# Pigsear handrail



## Millertyme (Apr 20, 2010)

what the heck is a pigsear handrail?


----------



## Keith Mathewson (Sep 1, 2010)

I think he's trying to make a silk purse.


----------



## BigJim (Sep 2, 2008)

Don't know that I ever heard of that kind of rail.


----------



## nap (Dec 4, 2007)

well, I had never heard of it either so, we google. Not sure exactly what it is but there are a lot of picture that show a handrail like this:


----------



## Keith Mathewson (Sep 1, 2010)

I've heard of that as a key-hole handrail but have never seen it made to hang on a wall before. If he wants to turn a corner with that it will need to transition to level first.


----------



## BigJim (Sep 2, 2008)

Keith Mathewson said:


> I've heard of that as a key-hole handrail but have never seen it made to hang on a wall before. If he wants to turn a corner with that it will need to transition to level first.
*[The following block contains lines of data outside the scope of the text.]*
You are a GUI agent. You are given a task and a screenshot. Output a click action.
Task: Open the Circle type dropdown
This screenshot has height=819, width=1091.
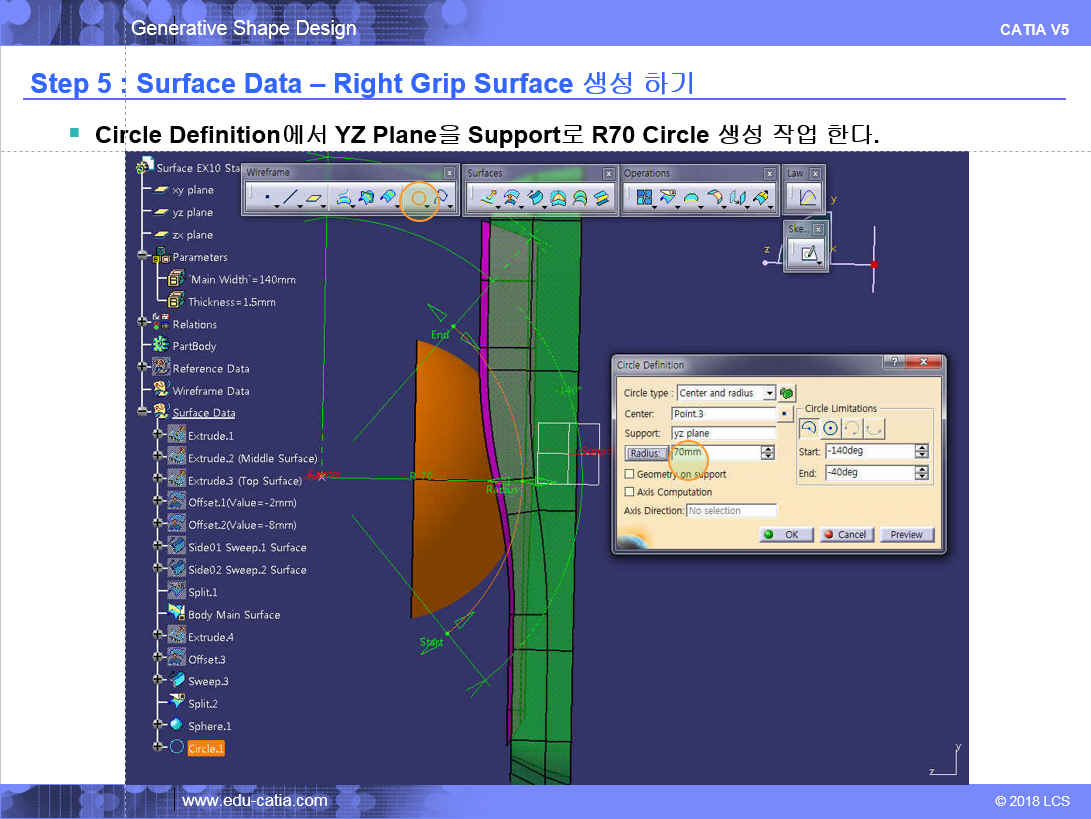coord(769,393)
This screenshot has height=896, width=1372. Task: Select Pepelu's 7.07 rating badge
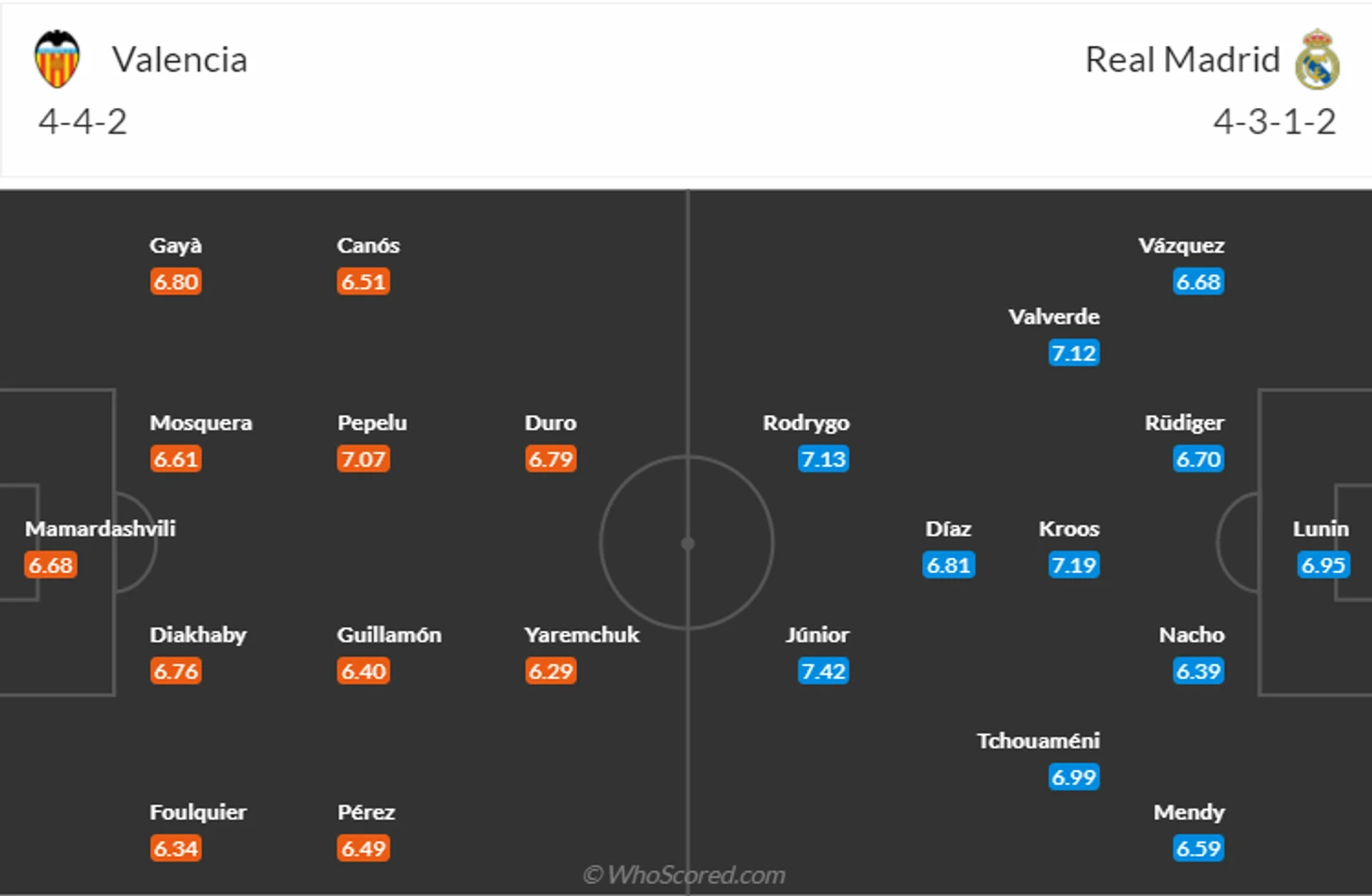coord(363,459)
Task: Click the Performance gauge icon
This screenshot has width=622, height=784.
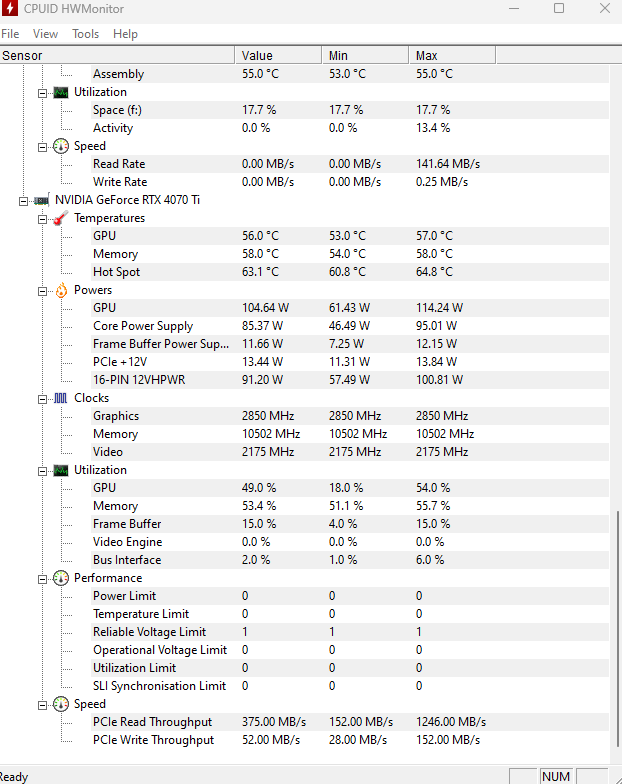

If you haven't tried to turn a corner with a rail before it is hard to imagine what Keith is saying but he is right about making a level piece in the transition.


----------



## nap (Dec 4, 2007)

this is a description I found for pig's ear handrail




> Pigs Ear Handrail
> 
> For use with a staircase where a wall is on either side or where the staircase is too wide and the building regulations require an additional handrail. Fixed directly onto the wall, therefore no brackets are required.


 It seems to be a combination of the profile and the fact it is intended to be mounted directly to the wall.


----------



## mrgins (Jan 19, 2009)

KM is right. Transition to a level plane before and after turning the corner. That way you won't need to figure out the angles for a compound cut


----------